TRANSFER OF BUSINESS OPPORTUNITIE
6.1 The Company Parties agree that they will not sell, assign, transfer or otherwise convey a business assets, interest or opportunity that is owned, held by, or owed to the Company which is necessary for the operation of the Business or material to the value of the Company, without the Investor’s prior written consent.
PUBLIC UPDATE MEETINGS
7.1 The Company Principals agree that they will attend one of the Investor’s monthly public update meetings within 60 to 90 days after the Investment is made to present about the Business and its activities and operations.

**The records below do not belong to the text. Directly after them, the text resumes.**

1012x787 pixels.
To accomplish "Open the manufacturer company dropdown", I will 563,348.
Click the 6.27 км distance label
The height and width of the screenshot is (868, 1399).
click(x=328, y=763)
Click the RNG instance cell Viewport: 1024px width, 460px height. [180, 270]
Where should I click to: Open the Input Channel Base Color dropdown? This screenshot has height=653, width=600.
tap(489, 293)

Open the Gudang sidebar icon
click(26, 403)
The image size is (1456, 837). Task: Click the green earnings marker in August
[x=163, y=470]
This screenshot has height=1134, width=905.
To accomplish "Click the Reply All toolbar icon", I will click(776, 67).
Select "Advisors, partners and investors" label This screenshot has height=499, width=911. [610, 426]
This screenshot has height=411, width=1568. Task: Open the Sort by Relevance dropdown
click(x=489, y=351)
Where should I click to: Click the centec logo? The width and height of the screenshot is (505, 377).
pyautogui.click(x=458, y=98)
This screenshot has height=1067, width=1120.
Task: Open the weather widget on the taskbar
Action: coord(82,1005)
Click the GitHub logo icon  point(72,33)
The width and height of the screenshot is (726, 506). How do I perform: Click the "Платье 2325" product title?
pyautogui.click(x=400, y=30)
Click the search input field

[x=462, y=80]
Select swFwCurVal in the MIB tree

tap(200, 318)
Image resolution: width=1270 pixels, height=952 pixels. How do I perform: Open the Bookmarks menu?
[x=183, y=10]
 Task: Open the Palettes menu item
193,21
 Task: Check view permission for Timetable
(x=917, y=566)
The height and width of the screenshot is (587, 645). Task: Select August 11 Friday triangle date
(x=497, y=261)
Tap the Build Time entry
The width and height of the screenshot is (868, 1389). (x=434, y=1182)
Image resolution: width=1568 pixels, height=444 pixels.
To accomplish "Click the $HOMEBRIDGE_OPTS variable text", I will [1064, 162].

8.1 The Company Parties acknowledge (1) that the Investor is represented by legal counsel, (2) that the Investor’s legal counsel drafted this Agreement, and (3) that the Company Parties have been advised to seek independent legal advice with respect to the transactions described in this Agreement and have had an adequate opportunity to seek legal counsel with respect to this transaction.
INDEMNIFICATION; LIMITATION OF LIABILITY
9.1 The Company will indemnify and hold harmless the Investor and its members, managers, employees, agents, and affiliates (each, an “Indemnified Person”) from and against, and no Indemnified Person shall have any liability to the Company or its members, security holders or creditors for any damages, liabilities or expenses relating to or arising out of this Investment or otherwise.
10.1 This Agreement shall be governed by and construed in accordance with the Laws of [State/Province].
IN WITNESS WHEREOF, the parties have executed this agreement at [DESIGNATED PLACE OF EXECUTION] with full knowledge of its content and significance and intending to be legally bound by the terms hereof the day and year first above written.